| ACTION ITEM |
From the line containing "Rättsligt meddelande (259, 914)" down to the last line of the records below, give every line again without any change.

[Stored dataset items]
-=-=-

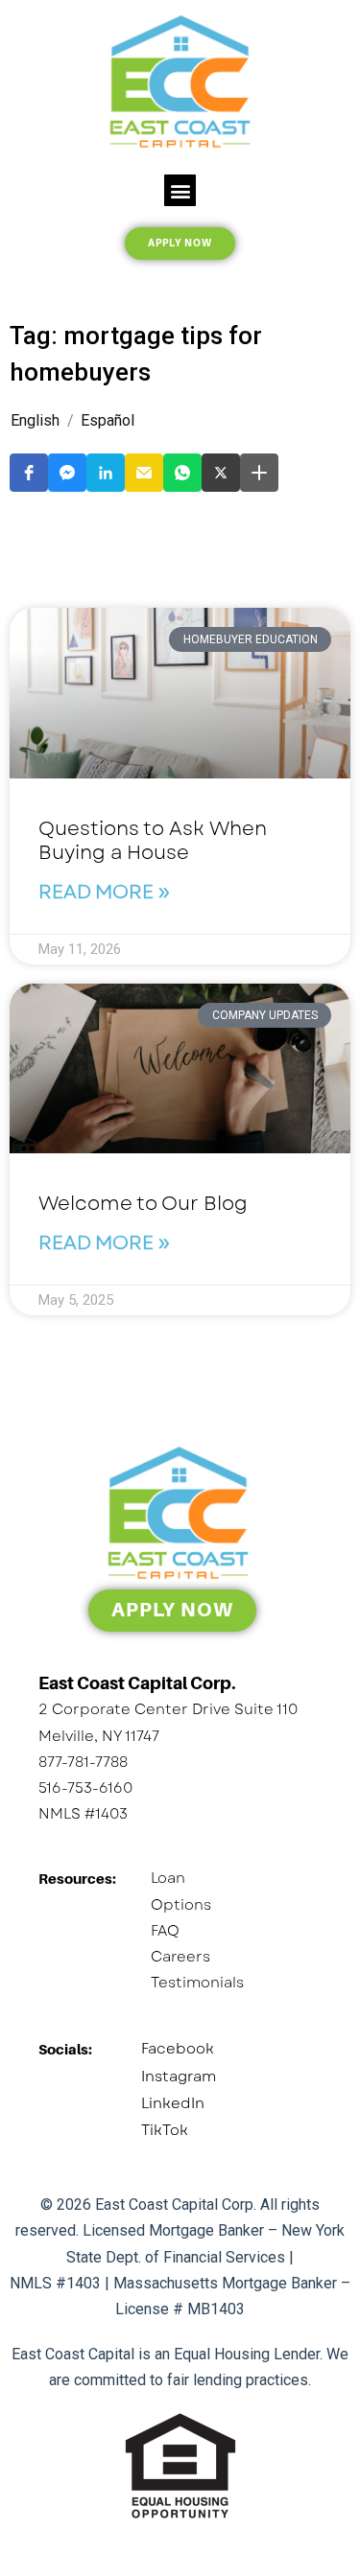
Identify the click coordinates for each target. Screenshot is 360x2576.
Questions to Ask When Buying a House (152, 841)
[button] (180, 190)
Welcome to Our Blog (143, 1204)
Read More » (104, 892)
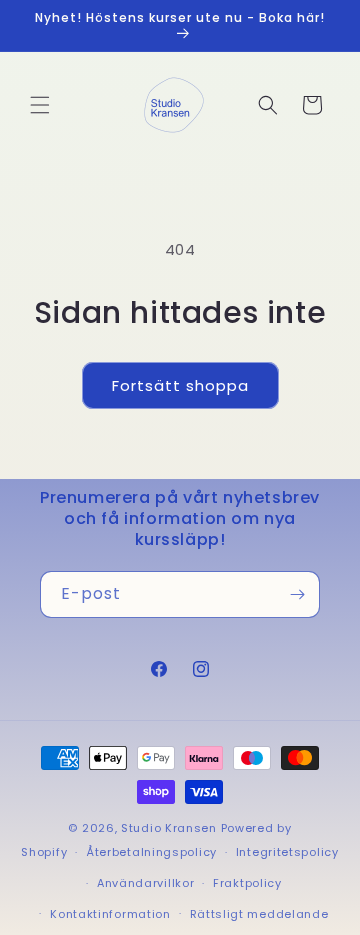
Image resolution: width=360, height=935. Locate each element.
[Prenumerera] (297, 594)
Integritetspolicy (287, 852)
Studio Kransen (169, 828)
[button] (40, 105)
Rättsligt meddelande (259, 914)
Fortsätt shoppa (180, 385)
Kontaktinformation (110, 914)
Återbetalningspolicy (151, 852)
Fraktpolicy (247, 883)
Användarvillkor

-=-=-

| WRITTEN RESPONSE |
Rättsligt meddelande (259, 914)
Fortsätt shoppa (180, 385)
Kontaktinformation (110, 914)
Återbetalningspolicy (151, 852)
Fraktpolicy (247, 883)
Användarvillkor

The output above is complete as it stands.